At wars end, the commander of the Widder, Korvettenkapitan Helmuth von Ruchteschell, faced trial charged on 4 counts one of which was, that the WIDDER had fired on the lifeboats of the ANGLO SAXON, and had failed to ensure the survival of any men in them (according to testimony supplied in an affidavit by Robert G. Tapscott).
On 21st May he was found guilty on the first three counts (including the above).
It was believed by some that his successful flight from a war crimes trial at the end of W.W.1 may have been held against him in assessing his punishment. Few Germans were were permitted to speak in his defence, and Tapscott's written evidence stood on its own. One captured Allied officer who spent 80 days in a Ruchteschell raider, later wrote: "War is a systematic method of killing one another, lawful on both sides...to us, at least, Ruchteschell was a Christian and a gentleman."
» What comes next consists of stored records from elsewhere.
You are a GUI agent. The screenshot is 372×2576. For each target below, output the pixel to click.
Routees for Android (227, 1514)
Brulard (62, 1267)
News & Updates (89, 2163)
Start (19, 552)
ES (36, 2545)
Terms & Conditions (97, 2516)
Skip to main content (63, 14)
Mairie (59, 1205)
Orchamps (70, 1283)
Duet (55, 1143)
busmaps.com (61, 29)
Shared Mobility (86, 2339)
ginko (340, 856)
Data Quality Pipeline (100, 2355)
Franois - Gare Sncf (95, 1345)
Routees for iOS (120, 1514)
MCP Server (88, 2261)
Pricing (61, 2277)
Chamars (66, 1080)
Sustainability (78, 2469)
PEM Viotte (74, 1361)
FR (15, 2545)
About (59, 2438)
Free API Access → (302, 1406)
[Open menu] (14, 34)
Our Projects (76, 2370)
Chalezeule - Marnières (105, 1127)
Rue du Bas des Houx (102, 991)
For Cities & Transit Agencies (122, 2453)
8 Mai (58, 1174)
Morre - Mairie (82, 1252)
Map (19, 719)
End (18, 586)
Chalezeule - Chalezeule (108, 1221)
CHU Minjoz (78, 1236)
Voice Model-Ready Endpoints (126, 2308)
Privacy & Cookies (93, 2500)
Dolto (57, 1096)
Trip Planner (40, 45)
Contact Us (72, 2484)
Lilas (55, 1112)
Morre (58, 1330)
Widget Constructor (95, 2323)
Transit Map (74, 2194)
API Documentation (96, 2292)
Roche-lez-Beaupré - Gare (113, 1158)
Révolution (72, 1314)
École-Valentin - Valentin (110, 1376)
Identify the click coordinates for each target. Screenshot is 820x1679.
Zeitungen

Helmet von Ruchteschell only served a fraction of his 10 year sentence. He died aged 58 on 24th Sept.1948 in the Hamburg-Fuhlsbuttel prison, 16 months after judgement had been imposed upon him and shortly after learning he was to be released on account of ill health.
At that time, Robert Tapscott was serving once again in the M.N., in the FORT BEDFORD. He died in 1963, aged 42.